Task requirements
Copy out the material word for word, from the line containing "Image resolution: width=1024" through the last line of the material.

Material provided
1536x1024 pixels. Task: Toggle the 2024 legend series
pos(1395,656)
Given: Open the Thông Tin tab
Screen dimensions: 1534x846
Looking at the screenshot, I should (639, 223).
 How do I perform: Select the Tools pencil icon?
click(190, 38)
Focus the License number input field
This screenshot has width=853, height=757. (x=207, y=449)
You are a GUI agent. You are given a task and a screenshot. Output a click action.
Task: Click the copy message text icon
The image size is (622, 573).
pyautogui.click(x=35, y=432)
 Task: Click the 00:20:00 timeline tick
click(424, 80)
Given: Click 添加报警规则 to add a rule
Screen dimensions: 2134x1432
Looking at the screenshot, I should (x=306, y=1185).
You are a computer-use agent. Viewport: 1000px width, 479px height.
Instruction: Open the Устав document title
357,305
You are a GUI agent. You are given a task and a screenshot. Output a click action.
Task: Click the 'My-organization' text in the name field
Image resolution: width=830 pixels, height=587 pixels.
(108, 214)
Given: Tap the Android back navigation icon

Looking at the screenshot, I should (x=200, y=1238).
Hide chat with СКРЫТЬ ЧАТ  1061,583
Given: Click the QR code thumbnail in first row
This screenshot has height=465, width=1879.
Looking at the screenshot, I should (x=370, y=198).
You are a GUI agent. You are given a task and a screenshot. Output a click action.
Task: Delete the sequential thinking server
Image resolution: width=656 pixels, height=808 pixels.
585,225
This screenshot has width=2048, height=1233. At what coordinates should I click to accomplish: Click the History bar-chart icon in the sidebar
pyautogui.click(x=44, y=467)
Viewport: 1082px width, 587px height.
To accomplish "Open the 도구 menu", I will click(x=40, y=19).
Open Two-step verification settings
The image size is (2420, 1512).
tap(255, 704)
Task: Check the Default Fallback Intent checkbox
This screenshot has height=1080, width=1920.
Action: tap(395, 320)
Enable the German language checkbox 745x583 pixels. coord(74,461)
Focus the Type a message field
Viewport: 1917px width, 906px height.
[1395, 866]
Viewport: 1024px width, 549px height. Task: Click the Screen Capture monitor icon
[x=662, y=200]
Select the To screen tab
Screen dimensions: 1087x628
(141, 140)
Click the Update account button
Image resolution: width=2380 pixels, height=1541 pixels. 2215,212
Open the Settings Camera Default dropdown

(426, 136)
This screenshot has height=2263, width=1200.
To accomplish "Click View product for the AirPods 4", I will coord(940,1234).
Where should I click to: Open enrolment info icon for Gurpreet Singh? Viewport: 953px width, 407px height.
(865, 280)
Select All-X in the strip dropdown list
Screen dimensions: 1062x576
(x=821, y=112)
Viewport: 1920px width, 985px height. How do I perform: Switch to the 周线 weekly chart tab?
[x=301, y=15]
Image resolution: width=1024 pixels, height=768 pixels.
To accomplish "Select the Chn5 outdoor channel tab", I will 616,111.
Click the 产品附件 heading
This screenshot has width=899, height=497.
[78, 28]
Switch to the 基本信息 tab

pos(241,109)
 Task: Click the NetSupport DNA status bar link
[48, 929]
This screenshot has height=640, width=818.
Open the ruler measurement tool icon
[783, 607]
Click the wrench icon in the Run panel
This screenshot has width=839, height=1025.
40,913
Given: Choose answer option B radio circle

Solved problem
Image resolution: width=1024 pixels, height=768 pixels.
To accomplish "Select the Chn5 outdoor channel tab", I will 616,111.
Click the 产品附件 heading
This screenshot has width=899, height=497.
[78, 28]
Switch to the 基本信息 tab

pos(241,109)
 Task: Click the NetSupport DNA status bar link
[48, 929]
This screenshot has height=640, width=818.
Open the ruler measurement tool icon
[783, 607]
Click the wrench icon in the Run panel
This screenshot has width=839, height=1025.
40,913
Given: Choose answer option B radio circle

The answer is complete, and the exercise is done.